本来ならば、地区大会の上位二校は都大会に進めるので、今ここで本気を出す必要は無い。だが、青学も不動峰も手を抜くという選択肢は皆無である。
「桃城っ、何してやがる! モタモタしてねえで、さっさと決めやがれっ!」
「うるせえっ、マムシっ!」
あの様子だと、桃城が何をしようとしているのかを、海堂は知っているようである。桃城は海堂に怒鳴り返しながらも、内心で苦笑する。
(全く、人の秘密特訓を覗き見するとは……マジで嫌な野郎だぜ)
だが、正念場なのは確かである。今ここで相手のサービスゲームをブレイクすれば、流れは完全にこちらのものである。
「いくぜっ、俺の桃城スペシャルを喰らいやがれっ!」
桃城は大きく踏み込み、ラケットを構える。その構えは、ジャックナイフである。
「そんなもの、俺の波動球で粉砕してやる。来い、桃城っ!」
ジャックナイフは見飽きた。そう言わんばかりの自信満々な石田の構え。その石田の前で、桃城の放った打球は着地し、そのまま地面を抉るようにして石田の足元を通り過ぎた。
「な、何だと……」
波動球の構えのまま、石田が固まる。いや、固まっていたのは石田だけではない。青学サイドや不動峰サイド、そしてギャラリーも固まっている。いつも冷静な越前でさえ、声も出せずに居た。
「……つ、つばめ返し」
石田が、放心したように呟く。彼の脳裏には、春の地区大会での一戦が蘇っていた。不二周助のつばめ返しを直接喰らった彼は、その時の衝撃を思い出したのだ。
だが、桃城はその石田の呟きを否定した。
「ちげえよ。あんな良いもんじゃねえよ」
見る人からは同じつばめ返しに見えるかもしれない。だが桃城に言わせれば、技の原理が全く違う。

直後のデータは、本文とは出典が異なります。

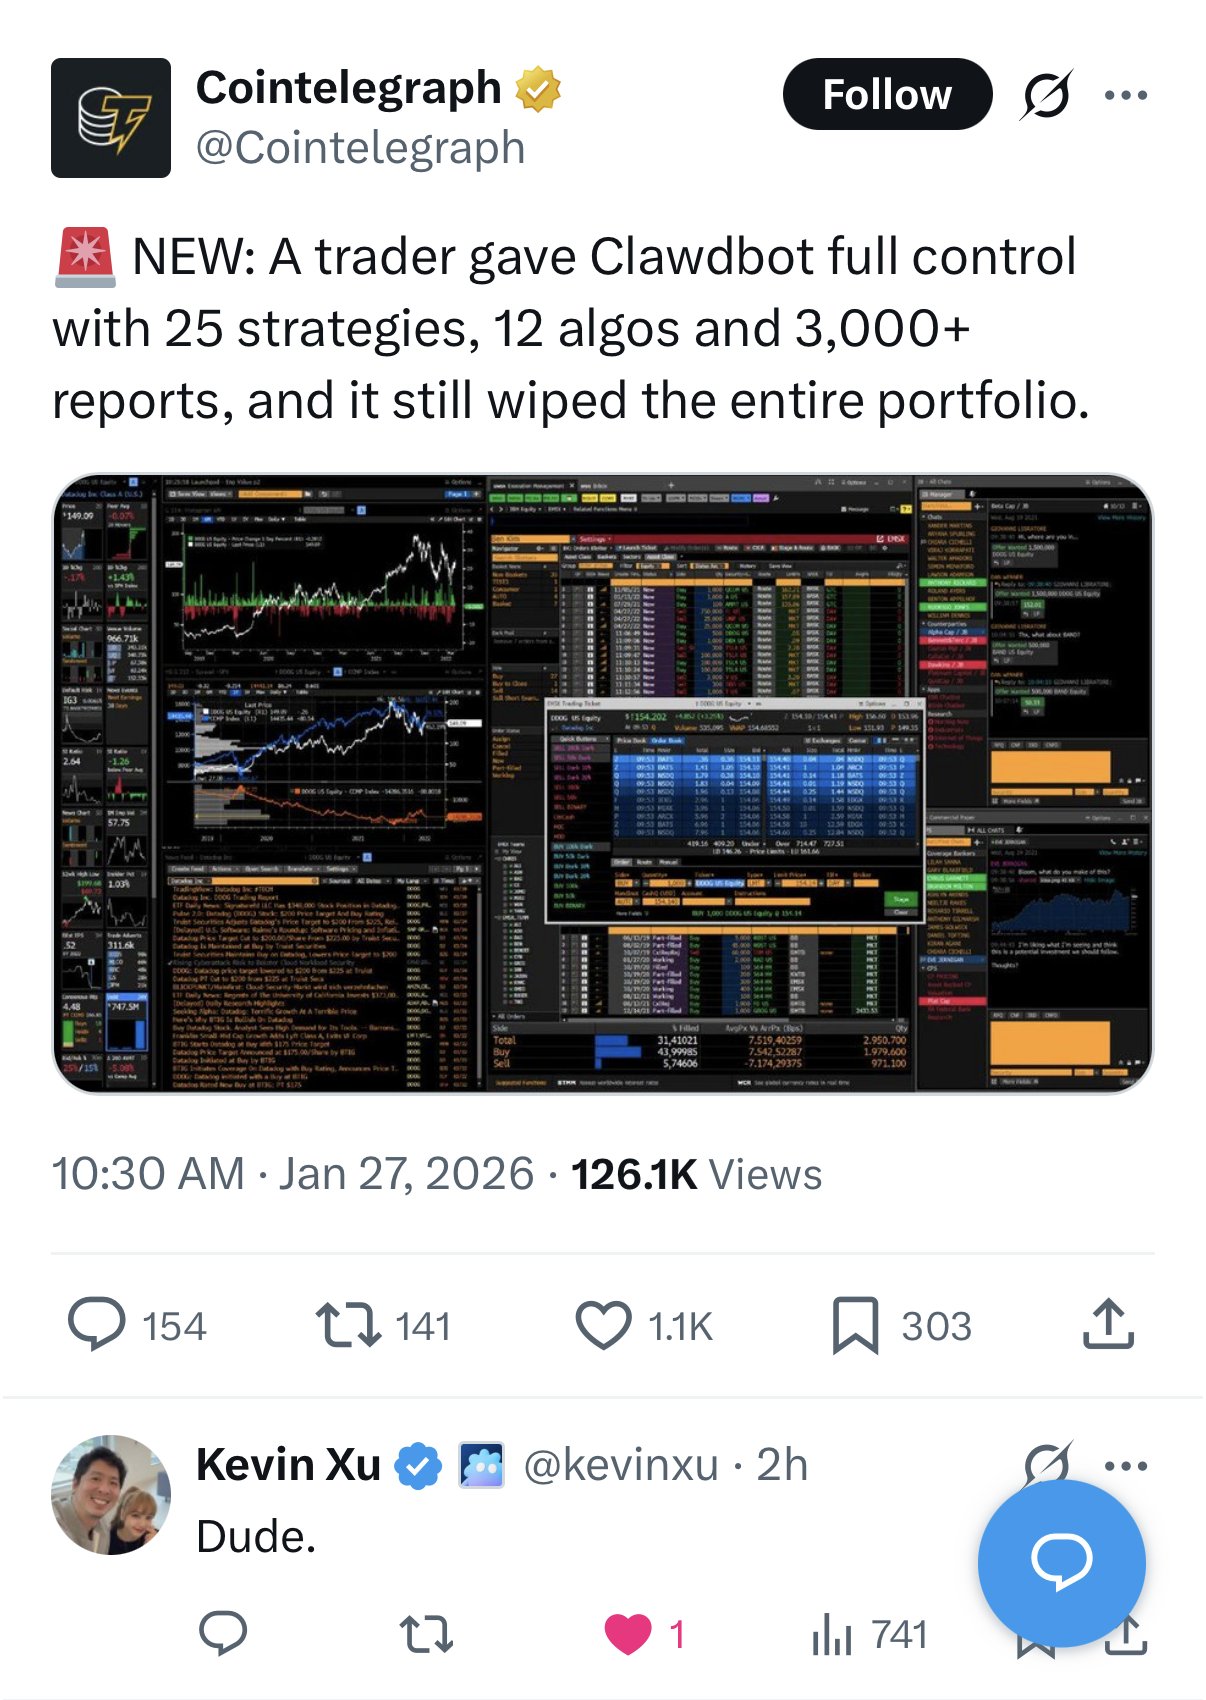Click the affiliate badge next to Kevin Xu

481,1465
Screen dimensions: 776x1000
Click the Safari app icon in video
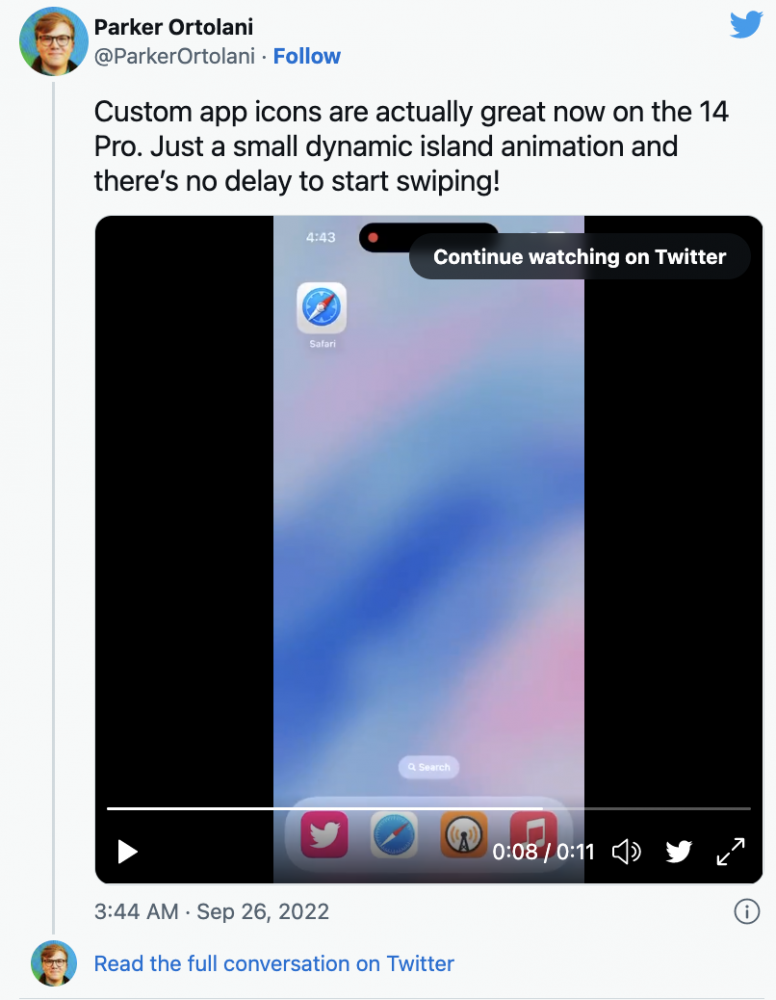pos(322,308)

不二周助のつばめ返しは相手の力を利用して強烈なバックスピン、あるいはトップスピンをかけて打つのだが、桃城のそれはジャックナイフの構えから渾身の力を込めて強引に振りぬき、ジャックナイフの数倍の威力のショットを放つ事で、地面を抉って進むような球を放つのである。

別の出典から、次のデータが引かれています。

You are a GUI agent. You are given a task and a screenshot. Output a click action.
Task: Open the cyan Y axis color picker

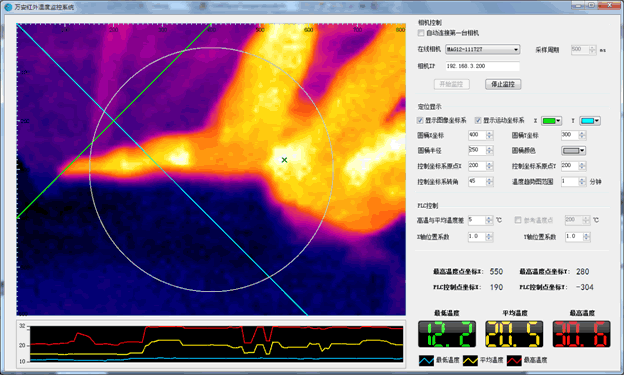click(590, 121)
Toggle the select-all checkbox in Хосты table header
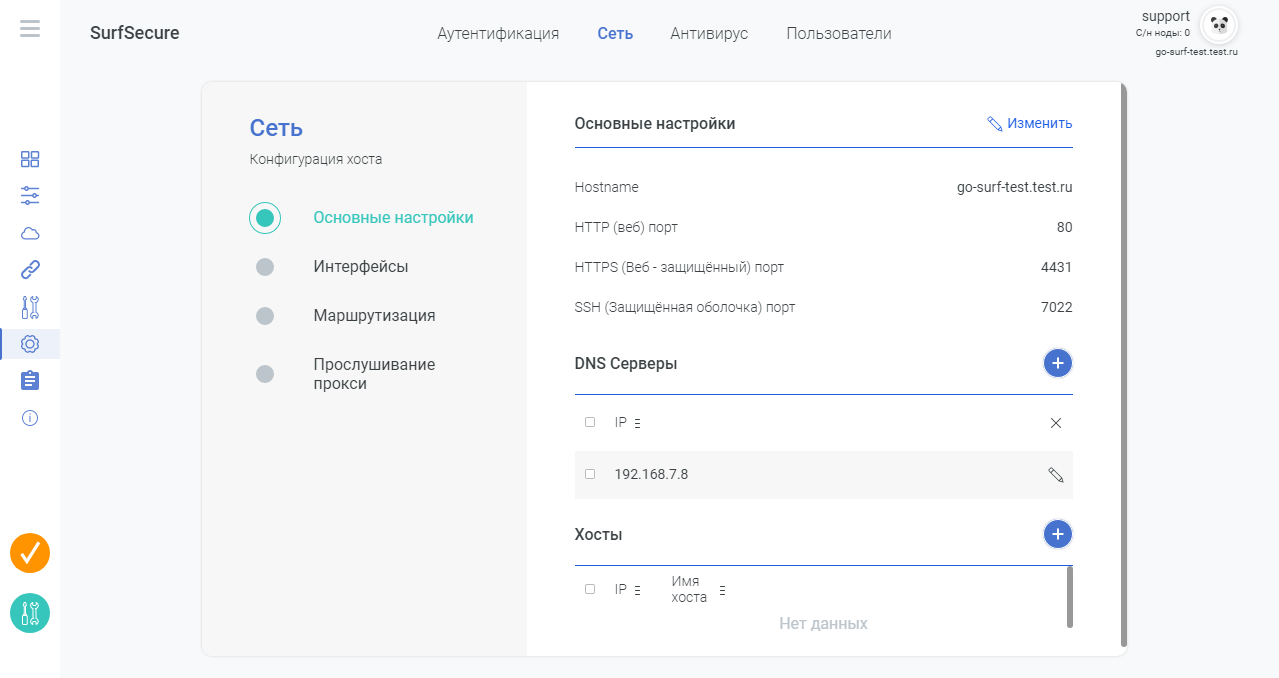The width and height of the screenshot is (1279, 678). click(590, 589)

確かに、不二のつばめ返しをヒントにした部分はある。だが、桃城のはカウンター技ではなく、明らかな攻め技である。技の原理が違うというのは、このような理由による。
「さあ、どんどん行くぜ!」
相手のポイントをブレイクし、勢いに乗る桃城。それとは反対に、闘志とは裏腹にだんだん押し返される石田であった。
結局、この桃城の新技によって流れが変わり、青学は何とか一勝をあげるのである。だが、トータルではまだ一勝二敗。依然として不利な形勢に変わりは無かった。
【オリキャラ情報】
●刀根 圭太
不動峰中学一年。ダブルス2で桜井のパートナーを務める。
入学時は、昨年に不祥事を起こしたテニス部への入部を避け、実家近くのテニススクールに通っていた。しかし、部員の団結力と全国大会での活躍に感銘を受け、引退した橘と入れ替わるようにして入部した。
プレースタイルそのものは地味だが、基本に忠実で粘り強さが特徴。
●白松 総司
不動峰中学一年。刀根と同じく全国大会直後にテニス部に入部。
地区大会では一度も試合に出なかった。